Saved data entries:
_ _ _ _ _

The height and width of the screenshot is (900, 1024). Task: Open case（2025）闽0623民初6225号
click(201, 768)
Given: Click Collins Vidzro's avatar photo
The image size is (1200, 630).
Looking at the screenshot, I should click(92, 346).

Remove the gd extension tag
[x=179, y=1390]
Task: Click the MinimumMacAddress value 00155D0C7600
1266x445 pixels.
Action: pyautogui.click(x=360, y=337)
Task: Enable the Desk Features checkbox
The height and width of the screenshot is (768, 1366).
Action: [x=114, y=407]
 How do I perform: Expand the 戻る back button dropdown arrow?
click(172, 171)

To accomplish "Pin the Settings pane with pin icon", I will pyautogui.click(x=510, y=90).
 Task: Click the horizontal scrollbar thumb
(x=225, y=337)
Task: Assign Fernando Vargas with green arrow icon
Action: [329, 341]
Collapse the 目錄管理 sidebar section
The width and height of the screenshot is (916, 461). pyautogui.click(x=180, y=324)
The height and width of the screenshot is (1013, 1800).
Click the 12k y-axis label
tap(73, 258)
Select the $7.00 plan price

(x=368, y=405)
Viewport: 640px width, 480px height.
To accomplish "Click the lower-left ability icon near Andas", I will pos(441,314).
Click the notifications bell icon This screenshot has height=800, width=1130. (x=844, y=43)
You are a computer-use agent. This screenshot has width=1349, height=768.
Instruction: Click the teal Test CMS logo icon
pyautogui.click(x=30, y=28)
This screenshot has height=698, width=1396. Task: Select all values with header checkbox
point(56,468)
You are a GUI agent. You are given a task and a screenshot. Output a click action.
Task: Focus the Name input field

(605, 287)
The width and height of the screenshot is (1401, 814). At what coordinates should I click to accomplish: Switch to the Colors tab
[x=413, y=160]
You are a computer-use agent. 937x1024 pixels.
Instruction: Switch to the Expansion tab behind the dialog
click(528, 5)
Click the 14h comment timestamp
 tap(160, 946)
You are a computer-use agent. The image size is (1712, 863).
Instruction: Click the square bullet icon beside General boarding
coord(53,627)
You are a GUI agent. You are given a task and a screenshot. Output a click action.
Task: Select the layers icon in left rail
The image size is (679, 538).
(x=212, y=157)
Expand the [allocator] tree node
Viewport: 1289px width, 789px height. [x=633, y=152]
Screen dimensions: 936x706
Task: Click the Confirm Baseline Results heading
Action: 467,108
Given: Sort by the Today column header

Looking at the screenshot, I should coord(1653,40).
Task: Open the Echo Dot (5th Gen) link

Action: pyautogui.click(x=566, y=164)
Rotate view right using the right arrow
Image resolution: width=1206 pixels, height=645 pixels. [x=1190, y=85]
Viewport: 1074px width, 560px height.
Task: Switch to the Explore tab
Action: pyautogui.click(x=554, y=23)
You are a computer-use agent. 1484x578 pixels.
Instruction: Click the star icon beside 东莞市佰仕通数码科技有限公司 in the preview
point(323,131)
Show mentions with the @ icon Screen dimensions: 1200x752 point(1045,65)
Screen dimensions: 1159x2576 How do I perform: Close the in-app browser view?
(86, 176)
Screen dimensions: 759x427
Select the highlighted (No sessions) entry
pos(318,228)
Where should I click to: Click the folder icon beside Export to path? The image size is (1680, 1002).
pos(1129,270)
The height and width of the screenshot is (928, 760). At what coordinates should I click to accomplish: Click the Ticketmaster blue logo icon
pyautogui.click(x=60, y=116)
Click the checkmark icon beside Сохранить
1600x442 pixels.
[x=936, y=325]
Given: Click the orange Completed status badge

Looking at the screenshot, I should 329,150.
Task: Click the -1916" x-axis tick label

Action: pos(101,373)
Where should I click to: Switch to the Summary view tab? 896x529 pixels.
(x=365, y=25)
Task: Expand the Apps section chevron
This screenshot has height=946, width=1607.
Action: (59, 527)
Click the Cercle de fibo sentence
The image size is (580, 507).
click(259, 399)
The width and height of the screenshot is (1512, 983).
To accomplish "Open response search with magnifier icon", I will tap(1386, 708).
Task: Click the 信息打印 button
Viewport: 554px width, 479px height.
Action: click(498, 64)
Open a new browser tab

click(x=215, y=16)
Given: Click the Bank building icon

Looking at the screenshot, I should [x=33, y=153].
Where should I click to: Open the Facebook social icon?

_ _ _ _ _

→ **THE TASK**: Count the lines above in which the word "left" appears, then state only that count.

→ **ANSWER BELOW**: 2